:: THE PROBLEM ::
In the entries below, count each line holding the word "thumbnail". Answer with the total alone.

((

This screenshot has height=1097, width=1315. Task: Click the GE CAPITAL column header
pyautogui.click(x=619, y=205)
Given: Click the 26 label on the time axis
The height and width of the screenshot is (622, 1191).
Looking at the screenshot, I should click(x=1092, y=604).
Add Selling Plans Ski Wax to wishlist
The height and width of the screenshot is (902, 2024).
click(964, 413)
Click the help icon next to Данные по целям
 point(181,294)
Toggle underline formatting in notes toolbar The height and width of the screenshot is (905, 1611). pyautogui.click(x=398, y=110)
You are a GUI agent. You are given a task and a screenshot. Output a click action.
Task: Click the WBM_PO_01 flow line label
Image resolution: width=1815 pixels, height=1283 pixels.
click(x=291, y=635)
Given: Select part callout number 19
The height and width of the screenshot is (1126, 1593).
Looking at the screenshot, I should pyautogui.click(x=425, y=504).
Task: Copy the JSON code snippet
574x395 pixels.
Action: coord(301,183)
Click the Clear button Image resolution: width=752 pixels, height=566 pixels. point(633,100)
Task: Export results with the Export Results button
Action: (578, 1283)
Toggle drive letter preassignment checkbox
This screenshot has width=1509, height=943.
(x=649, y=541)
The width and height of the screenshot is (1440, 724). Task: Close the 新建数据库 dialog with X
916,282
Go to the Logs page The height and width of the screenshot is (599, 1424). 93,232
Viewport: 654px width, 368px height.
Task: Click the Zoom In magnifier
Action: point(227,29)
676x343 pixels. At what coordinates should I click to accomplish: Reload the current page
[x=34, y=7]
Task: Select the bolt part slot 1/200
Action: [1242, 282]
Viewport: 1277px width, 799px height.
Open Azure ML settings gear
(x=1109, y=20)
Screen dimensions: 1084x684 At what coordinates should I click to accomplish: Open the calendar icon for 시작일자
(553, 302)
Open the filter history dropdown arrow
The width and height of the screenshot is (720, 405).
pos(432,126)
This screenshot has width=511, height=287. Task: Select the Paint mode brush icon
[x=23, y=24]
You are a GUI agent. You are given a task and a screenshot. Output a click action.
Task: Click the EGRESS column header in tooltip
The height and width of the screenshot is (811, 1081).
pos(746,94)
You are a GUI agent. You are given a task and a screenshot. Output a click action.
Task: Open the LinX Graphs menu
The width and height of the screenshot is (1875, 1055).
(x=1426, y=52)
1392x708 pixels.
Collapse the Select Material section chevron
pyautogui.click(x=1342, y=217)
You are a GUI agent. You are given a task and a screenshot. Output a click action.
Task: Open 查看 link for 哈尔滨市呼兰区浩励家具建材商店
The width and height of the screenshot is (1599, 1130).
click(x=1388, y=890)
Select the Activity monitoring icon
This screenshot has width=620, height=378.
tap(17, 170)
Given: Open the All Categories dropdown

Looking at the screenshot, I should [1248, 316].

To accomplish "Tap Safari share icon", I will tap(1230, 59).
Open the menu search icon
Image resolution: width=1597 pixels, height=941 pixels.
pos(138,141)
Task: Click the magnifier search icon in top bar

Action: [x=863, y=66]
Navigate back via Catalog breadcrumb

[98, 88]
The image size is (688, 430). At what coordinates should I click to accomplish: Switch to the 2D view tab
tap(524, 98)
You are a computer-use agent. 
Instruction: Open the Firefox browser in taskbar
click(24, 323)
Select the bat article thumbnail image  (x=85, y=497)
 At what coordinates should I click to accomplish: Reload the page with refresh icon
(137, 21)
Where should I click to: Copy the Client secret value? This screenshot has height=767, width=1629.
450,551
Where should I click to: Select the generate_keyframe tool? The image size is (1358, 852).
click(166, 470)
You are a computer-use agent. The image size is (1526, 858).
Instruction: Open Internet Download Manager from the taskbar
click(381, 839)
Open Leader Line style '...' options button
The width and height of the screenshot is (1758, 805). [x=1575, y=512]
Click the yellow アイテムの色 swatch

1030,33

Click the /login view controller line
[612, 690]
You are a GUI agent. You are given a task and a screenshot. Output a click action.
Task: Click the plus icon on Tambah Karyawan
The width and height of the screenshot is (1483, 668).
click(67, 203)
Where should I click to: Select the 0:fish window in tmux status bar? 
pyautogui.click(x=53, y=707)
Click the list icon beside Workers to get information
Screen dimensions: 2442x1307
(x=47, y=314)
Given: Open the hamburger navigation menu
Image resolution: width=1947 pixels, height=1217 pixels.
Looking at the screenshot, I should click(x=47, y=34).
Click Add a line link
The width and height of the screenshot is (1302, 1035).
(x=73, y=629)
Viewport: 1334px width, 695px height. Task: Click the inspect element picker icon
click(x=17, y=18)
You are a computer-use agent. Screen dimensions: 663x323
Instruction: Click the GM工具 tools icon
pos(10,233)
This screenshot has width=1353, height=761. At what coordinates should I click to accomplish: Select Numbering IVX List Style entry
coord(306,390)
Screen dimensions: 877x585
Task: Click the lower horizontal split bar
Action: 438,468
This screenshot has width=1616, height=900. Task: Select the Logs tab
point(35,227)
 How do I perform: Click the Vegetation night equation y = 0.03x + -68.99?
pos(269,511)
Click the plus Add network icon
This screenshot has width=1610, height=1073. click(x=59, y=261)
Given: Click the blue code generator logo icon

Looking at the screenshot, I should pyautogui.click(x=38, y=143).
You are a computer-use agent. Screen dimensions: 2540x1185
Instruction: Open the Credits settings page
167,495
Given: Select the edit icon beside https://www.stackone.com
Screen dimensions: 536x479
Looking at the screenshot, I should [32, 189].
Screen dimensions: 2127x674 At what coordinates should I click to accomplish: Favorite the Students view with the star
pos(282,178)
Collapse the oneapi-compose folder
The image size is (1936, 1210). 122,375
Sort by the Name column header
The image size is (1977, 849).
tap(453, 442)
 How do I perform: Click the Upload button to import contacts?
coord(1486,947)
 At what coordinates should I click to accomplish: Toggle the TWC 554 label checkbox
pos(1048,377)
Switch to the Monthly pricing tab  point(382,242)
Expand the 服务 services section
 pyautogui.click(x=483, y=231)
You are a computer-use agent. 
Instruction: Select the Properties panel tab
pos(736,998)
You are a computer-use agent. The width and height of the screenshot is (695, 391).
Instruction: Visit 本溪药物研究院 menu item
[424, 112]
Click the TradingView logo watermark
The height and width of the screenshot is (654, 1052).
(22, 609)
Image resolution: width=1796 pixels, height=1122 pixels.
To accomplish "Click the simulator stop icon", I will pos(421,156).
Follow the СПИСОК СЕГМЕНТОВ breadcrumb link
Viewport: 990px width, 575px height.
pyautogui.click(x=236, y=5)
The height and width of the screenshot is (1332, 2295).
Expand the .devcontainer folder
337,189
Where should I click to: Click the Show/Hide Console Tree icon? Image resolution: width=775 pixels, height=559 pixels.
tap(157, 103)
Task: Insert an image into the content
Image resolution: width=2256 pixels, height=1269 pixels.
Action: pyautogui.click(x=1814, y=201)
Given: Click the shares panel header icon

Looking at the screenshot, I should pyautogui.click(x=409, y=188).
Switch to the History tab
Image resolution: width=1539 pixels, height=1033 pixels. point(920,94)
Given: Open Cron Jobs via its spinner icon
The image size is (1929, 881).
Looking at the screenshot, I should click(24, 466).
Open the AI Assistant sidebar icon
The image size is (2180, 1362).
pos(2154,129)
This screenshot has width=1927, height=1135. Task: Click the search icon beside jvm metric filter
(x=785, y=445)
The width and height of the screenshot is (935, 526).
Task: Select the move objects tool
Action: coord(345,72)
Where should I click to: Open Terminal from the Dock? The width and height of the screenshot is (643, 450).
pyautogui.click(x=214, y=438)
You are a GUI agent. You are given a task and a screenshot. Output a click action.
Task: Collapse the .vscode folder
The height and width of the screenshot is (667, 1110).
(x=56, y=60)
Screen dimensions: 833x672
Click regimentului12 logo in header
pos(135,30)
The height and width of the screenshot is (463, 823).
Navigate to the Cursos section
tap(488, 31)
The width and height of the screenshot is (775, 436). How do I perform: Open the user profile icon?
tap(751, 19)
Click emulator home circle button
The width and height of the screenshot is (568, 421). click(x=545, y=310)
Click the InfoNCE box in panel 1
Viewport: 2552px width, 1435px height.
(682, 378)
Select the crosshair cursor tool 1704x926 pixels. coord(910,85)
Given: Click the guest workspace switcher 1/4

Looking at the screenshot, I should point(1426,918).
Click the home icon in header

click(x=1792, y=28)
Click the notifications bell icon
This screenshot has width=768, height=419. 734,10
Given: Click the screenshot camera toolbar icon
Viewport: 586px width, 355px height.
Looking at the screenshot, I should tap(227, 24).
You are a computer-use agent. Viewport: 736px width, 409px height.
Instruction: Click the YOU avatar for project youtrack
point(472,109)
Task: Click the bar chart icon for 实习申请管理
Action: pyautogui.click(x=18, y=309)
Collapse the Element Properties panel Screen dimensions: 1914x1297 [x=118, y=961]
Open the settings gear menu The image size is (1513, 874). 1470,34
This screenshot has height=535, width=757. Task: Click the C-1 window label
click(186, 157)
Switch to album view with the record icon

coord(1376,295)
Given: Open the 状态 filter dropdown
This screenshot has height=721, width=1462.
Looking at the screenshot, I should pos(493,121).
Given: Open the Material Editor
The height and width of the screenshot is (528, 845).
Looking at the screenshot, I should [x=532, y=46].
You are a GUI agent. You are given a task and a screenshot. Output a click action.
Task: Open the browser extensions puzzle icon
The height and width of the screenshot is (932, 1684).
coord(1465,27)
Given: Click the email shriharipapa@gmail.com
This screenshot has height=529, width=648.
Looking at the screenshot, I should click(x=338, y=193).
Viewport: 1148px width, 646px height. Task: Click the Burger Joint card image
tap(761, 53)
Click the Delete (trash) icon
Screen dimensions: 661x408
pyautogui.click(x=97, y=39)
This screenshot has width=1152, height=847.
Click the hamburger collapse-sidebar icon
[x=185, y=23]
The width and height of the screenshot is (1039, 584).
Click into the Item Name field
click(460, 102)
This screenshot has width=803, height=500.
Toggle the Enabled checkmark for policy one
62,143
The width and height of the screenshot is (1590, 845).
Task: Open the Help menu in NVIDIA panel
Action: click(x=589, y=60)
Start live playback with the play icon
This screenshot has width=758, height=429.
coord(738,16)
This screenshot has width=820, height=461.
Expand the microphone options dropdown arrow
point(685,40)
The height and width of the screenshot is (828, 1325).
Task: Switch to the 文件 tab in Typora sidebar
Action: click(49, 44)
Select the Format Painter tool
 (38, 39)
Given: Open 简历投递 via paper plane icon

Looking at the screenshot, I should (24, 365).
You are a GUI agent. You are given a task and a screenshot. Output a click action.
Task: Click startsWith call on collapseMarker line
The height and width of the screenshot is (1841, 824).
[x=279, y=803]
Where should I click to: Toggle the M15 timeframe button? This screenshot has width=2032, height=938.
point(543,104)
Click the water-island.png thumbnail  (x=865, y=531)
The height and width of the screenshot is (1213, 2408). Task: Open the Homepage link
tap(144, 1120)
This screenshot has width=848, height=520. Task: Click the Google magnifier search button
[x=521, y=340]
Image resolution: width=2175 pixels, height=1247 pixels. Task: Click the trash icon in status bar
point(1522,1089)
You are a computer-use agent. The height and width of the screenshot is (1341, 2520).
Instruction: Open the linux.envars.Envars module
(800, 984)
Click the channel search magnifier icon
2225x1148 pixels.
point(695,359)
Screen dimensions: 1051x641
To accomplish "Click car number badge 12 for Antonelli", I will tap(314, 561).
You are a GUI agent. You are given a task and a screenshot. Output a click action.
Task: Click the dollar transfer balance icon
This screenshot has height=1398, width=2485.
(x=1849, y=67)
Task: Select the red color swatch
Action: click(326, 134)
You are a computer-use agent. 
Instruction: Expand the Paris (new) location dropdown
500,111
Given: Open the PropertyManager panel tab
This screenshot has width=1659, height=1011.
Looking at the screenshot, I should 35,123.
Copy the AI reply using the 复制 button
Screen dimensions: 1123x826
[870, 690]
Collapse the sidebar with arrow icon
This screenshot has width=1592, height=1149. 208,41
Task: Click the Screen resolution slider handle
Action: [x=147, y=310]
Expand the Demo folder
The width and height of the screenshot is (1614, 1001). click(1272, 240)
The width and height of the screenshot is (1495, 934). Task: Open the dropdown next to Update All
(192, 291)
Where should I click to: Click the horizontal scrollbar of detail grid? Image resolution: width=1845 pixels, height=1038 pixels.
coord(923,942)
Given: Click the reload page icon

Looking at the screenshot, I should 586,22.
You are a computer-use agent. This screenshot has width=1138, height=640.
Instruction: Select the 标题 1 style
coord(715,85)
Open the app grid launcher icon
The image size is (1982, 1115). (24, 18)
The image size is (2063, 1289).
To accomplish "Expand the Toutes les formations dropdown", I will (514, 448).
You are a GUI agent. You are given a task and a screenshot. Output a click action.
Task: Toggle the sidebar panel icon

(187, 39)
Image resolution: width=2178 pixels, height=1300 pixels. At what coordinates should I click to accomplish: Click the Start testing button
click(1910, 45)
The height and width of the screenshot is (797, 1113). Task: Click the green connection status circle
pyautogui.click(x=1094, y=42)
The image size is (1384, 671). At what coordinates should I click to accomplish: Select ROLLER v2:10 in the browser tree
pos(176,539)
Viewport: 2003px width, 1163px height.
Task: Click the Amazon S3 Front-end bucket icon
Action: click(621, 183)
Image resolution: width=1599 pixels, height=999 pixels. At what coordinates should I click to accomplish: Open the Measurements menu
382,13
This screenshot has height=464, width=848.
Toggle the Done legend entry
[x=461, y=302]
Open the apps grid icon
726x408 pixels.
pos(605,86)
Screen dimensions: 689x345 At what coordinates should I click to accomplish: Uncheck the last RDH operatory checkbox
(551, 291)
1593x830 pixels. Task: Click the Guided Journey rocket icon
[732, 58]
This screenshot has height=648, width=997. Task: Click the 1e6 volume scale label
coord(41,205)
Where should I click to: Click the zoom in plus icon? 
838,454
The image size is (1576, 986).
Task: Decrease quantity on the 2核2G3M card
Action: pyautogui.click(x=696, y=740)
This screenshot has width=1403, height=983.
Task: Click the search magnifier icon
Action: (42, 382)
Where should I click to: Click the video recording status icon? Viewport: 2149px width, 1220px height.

))

:: COMPLETED EXERCISE ::
2